Industry experts and executives have been discussing the implications of the SEC’s apparent U-turn on Ethereum.
Its approval of spot Ether ETFs on May 23 may be a signal that the regulator now views the asset as a commodity and not a security.
The regulator officially approved 19b-4 applications from VanEck, BlackRock, Fidelity, Grayscale, Franklin Templeton, ARK 21Shares, Invesco Galaxy, and Bitwise to issue spot Ethereum ETFs.
However, not all are convinced this is also a signal that its war on crypto could be coming to an end any time soon.
As of today, you can update your bio to “commodities trader” and no longer have to sheepishly say “crypto” when your date asks about your job.

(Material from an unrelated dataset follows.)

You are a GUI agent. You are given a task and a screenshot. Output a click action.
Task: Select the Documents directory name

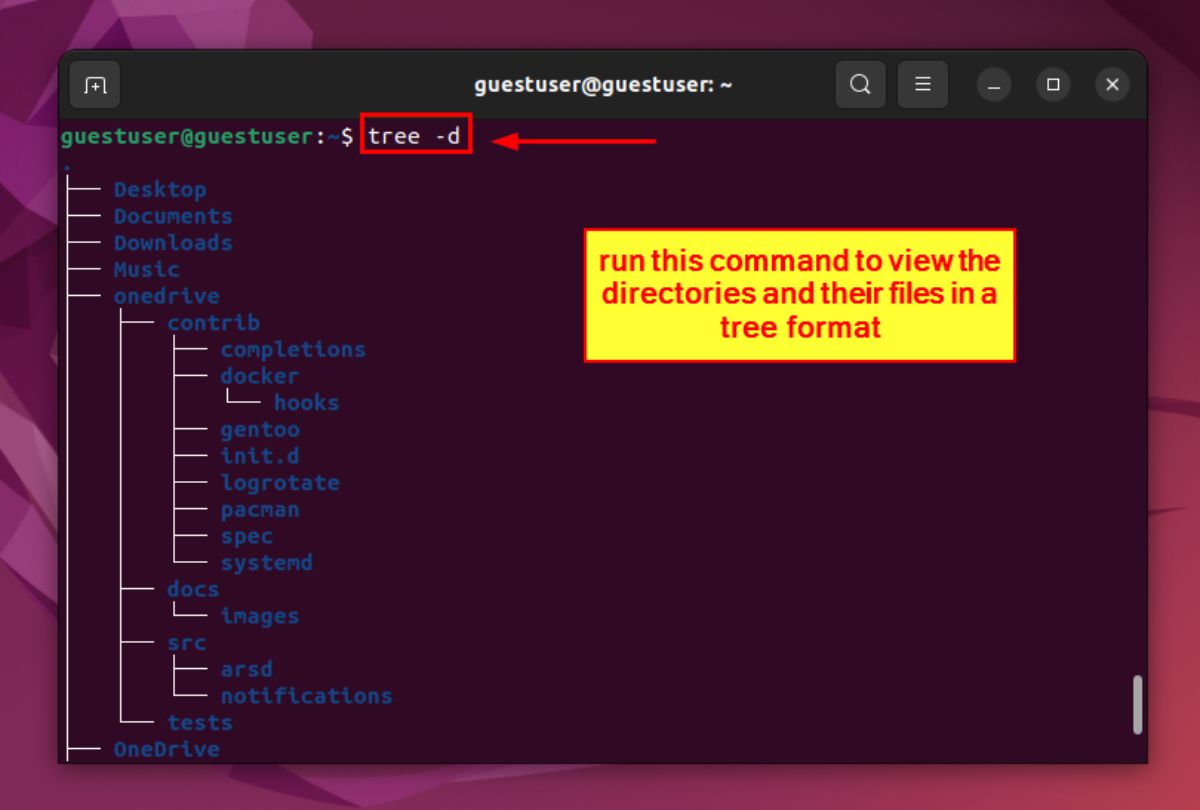point(174,216)
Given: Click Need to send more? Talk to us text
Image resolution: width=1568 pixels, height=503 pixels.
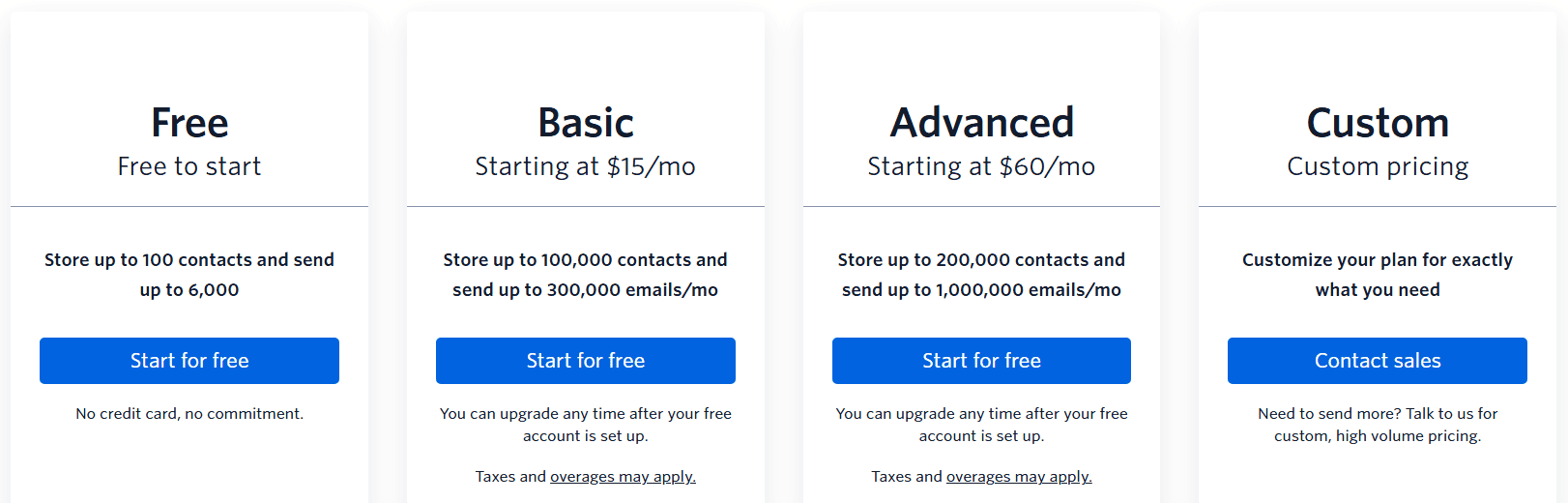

— Adam Cochran (adamscochran.eth) (@adamscochran) May 23, 2024
ConsenSys Not Convinced
On May 24, Ethereum software solutions provider ConsenSys said it welcomes the decision as a step in the right direction but added:
“This seemingly last-minute approval is yet another example of the SEC’s troublesome ad hoc approach to digital assets.”
The company noted that the SEC’s “regulatory abuse” is “unfair to market participants, antithetical to the rule of law, and handcuffing innovation.”
On today’s SEC ruling:
While Consensys welcomes today’s decision to approve ETH Spot ETFs as a step in the right direction, this seemingly last minute approval is yet another example of the SEC’s troublesome ad hoc approach to digital assets. No other industry, market, or…
— Consensys (@Consensys) May 23, 2024
ConsenSys is one of several crypto companies embroiled in legal battles with the SEC, which maintains its position that they have been offering unregistered securities. The agency’s decision on Ethereum is “contrary to the position it continued to take prior to the events of this week,” said ConsenSys.
Meanwhile, financial services lawyer James Murphy said that “the SEC is in deep trouble with some of its crypto cases in light of its determination that ETH is a commodity.”
The regulator has argued repeatedly at the hearing on Coinbase’s motion to dismiss that crypto tokens that operate within an “ecosystem” are securities, he added. The exchange’s chief legal officer, Paul Grewal, echoed the sentiment in a post on X on May 24, questioning the SEC’s perplexing U-turn.
According to @secgov, an “ecosystem” without any contract or undertaking can qualify token transactions as securities. But that same SEC has now effectively said that ETH sales can’t be securities because ETH ETFs may be registered by funds with an S-1. So ETH must not have an…
— paulgrewal.eth (@iampaulgrewal) May 24, 2024
More Smoke and Mirrors
Finance lawyer Scott Johnsson observed that the SEC “completely sidestepped” the clarification of ETH in its approval orders. ETF Store President Nate Geraci said something similar on May 24.
“Zero statements from SEC Commissioners on spot eth ETFs… Silence speaks volumes.”
Meanwhile, crypto lawyer Jake Chervinsky was optimistic that a change was in motion:
“Today’s expected ETH ETF approval will hopefully provide a clue as to how real this pro-crypto pivot might be.”
ETH prices spiked to $3,933 when the news broke but returned to yesterday’s levels shortly after and were trading at $3,670 at the time of writing.